### What you will do
Update the lines from the line with "Task: Open the 帮助(H) menu" to the line with "click(x=194, y=215)" by replacing "Extract Here" with "Extract Files", and leave everything else in them unchanged.

### Input rows

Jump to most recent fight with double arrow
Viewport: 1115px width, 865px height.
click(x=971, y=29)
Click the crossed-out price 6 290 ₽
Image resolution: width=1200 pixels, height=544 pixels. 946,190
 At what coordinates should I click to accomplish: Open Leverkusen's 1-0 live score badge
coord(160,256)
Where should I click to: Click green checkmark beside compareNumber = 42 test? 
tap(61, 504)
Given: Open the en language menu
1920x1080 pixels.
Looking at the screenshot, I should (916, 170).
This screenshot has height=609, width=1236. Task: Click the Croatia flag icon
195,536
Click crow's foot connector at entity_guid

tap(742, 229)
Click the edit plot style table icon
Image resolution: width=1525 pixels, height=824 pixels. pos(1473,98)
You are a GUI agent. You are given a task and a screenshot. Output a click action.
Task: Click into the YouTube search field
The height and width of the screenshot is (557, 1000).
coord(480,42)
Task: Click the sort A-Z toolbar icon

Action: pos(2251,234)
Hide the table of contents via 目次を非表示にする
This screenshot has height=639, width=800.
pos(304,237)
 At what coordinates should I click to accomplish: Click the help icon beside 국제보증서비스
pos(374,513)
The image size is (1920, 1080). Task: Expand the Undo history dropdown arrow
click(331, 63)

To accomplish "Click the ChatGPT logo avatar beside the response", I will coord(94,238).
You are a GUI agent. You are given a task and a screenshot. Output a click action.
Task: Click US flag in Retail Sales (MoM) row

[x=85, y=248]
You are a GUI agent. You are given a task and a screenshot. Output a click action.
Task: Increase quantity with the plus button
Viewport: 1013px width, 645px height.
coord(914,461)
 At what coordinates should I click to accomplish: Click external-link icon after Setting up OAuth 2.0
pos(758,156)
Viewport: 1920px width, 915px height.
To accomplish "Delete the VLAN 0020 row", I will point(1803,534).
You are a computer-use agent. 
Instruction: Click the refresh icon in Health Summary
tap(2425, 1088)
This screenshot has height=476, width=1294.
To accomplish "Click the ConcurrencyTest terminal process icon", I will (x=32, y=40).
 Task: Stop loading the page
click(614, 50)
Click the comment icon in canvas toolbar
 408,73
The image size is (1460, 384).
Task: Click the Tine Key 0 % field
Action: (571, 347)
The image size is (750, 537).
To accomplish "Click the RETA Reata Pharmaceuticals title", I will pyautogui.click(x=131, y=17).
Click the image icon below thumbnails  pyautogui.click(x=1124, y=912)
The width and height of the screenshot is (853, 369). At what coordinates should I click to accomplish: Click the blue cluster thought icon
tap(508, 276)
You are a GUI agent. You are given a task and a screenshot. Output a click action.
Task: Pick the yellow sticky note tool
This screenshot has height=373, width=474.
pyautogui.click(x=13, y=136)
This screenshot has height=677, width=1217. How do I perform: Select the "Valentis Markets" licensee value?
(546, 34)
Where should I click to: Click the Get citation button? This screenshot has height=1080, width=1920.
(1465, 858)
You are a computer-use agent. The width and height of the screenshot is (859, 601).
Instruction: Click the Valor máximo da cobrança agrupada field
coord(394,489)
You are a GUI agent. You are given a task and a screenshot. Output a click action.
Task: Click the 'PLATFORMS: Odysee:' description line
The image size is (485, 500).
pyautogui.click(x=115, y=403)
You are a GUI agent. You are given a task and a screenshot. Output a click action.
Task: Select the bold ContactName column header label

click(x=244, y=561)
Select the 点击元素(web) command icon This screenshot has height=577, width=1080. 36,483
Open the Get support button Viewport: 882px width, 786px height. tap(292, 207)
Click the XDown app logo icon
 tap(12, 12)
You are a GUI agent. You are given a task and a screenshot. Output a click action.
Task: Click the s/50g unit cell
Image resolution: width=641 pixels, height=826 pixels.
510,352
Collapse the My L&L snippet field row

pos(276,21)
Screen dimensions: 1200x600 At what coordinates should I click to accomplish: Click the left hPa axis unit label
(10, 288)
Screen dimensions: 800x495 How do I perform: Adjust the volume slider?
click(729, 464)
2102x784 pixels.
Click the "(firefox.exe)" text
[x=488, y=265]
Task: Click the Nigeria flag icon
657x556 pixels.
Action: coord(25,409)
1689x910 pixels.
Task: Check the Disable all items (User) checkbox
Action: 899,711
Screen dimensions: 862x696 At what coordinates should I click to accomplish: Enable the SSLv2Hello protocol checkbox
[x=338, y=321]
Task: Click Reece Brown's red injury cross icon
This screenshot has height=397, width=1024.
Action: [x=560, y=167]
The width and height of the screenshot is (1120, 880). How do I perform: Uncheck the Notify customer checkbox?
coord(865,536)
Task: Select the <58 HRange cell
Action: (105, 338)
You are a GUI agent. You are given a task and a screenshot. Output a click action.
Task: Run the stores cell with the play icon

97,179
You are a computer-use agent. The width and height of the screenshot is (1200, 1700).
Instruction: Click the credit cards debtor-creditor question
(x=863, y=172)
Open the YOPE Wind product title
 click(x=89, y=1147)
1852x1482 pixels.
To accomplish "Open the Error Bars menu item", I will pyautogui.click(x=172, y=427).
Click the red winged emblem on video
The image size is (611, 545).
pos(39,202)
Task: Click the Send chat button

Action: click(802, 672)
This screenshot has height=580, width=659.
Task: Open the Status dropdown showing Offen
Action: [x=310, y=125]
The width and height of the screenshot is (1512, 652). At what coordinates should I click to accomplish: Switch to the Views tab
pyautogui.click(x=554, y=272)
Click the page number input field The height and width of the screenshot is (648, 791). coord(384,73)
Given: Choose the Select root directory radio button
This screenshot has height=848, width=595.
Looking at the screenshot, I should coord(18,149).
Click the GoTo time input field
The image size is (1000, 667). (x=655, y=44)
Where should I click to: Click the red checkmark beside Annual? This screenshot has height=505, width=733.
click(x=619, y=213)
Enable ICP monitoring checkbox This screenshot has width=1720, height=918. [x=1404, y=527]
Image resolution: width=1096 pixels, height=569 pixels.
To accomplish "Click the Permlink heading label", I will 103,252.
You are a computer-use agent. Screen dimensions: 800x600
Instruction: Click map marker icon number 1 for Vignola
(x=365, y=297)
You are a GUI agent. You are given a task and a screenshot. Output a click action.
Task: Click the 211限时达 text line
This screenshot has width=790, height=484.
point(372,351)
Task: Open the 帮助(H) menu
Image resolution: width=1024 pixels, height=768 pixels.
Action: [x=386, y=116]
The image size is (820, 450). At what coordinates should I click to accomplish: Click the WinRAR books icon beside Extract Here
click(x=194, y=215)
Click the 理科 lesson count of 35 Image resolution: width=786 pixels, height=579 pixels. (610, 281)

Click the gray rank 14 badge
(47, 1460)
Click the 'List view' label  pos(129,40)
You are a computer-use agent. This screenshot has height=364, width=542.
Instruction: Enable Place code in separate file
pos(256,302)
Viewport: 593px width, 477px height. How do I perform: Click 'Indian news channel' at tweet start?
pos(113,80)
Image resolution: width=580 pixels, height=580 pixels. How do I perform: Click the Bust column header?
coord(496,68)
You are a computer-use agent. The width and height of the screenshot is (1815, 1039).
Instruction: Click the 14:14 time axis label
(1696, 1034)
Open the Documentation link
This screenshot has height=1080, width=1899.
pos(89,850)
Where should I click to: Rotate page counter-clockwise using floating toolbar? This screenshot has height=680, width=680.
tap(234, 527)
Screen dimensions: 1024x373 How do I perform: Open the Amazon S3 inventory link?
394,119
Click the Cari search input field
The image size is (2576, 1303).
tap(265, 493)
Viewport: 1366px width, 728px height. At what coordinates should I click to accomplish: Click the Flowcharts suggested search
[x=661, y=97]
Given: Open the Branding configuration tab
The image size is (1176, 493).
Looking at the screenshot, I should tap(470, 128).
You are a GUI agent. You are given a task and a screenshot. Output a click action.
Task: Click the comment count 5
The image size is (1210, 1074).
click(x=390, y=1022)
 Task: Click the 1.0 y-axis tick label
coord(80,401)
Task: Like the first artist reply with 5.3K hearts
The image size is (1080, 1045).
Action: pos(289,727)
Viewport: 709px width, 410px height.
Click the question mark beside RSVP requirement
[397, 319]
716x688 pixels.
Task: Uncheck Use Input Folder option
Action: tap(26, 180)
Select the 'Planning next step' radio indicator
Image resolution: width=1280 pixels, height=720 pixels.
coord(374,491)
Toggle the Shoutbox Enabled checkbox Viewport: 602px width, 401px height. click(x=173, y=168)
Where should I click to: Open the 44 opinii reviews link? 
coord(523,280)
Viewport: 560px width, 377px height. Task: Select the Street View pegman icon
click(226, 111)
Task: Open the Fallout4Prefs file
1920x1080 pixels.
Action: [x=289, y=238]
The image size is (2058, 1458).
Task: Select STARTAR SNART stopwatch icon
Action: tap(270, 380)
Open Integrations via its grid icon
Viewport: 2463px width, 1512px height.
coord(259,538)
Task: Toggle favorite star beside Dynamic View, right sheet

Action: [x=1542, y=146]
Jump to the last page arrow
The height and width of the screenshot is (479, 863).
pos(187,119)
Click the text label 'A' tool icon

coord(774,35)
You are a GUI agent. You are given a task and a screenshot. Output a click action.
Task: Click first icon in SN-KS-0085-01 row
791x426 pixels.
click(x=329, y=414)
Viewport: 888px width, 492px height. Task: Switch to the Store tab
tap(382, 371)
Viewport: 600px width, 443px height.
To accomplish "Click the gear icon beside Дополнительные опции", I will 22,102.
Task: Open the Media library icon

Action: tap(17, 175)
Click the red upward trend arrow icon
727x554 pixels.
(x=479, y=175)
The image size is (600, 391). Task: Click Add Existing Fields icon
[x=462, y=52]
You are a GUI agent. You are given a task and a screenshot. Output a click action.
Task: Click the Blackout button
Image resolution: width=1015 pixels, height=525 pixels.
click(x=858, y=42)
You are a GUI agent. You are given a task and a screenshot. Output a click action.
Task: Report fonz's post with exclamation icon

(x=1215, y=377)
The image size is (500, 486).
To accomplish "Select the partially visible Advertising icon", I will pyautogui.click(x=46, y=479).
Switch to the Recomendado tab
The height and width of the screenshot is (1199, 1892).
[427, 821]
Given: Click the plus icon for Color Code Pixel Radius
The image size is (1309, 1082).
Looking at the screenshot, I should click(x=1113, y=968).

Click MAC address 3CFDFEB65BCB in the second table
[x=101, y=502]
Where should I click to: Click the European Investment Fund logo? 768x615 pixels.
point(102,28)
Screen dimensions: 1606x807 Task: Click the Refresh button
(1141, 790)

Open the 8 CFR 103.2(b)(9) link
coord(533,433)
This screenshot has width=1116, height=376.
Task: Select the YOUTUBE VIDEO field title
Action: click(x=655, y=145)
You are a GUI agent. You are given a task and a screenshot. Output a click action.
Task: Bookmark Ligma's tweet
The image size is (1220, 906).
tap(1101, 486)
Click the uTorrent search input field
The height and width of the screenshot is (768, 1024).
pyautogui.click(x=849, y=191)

### Task result
Task: Open the 帮助(H) menu
Image resolution: width=1024 pixels, height=768 pixels.
Action: [x=386, y=116]
The image size is (820, 450). At what coordinates should I click to accomplish: Click the WinRAR books icon beside Extract Files
click(x=194, y=215)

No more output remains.